An electric sports car, a prosthetic foot for land mine victims and a potentially lifesaving device known as the "Tongue Sucker" were among the winners Friday of an international award honoring innovative designs.
The INDEX prize, which is given out in five $136,000 categories, also awarded an inexpensive laptop designed for children in the developing world and a water purification bottle.
The award, which is funded by private and public companies in Denmark, was first given out in 2005 "to celebrate design that not only looks good but also improves lives of people all over the world," said Kigge Hviid, manager of the award foundation.
The winning designers had been informed before the award ceremony Friday.
"Great design is a way to tell people that you value them," said Yves Behar, a Swiss designer who was part of the team behind the "XO" portable computer.
He said the prize money would be donated to the Massachusetts-based One Laptop Per Child program, which has been trying to line up governments in several countries to buy the machines, which for now cost $175.

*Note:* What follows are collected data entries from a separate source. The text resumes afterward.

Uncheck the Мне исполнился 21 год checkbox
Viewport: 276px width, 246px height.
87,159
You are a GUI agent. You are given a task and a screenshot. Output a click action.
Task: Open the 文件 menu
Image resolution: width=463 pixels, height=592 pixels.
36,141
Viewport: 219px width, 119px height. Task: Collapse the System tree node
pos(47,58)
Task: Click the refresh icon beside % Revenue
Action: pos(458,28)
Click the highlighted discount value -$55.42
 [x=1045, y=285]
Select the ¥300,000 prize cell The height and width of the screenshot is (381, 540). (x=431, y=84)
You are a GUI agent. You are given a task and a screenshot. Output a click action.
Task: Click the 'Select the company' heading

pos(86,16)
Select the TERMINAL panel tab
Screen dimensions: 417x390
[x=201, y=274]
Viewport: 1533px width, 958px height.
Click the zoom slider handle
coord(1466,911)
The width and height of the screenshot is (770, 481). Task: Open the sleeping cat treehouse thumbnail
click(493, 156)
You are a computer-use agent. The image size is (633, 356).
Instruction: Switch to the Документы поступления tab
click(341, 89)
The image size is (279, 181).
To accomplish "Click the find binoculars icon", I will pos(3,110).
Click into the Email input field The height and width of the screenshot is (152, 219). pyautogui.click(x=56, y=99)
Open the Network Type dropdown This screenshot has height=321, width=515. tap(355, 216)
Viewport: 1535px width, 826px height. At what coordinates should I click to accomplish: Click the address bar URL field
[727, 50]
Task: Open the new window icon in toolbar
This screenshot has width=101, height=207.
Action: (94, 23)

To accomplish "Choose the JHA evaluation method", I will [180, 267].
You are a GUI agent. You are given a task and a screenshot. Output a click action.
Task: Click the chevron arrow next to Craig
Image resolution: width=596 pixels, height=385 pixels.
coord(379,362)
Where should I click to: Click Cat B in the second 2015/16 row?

Philip Greer, one of the British designers behind the "Tongue Sucker," said the first-aid device could be used to open the airways of an unconscious person by sucking the tongue from the back of the mouth.
Canadian Sebastien Dubois said his prosthetic foot was designed for land mine victims, and could be produced for as little as $8 in developing countries using local materials.
The other winners were the "Solar Bottle," which disinfects water with the help of sunlight and the Tesla Roadster electric sports car made by California-based Tesla Motors.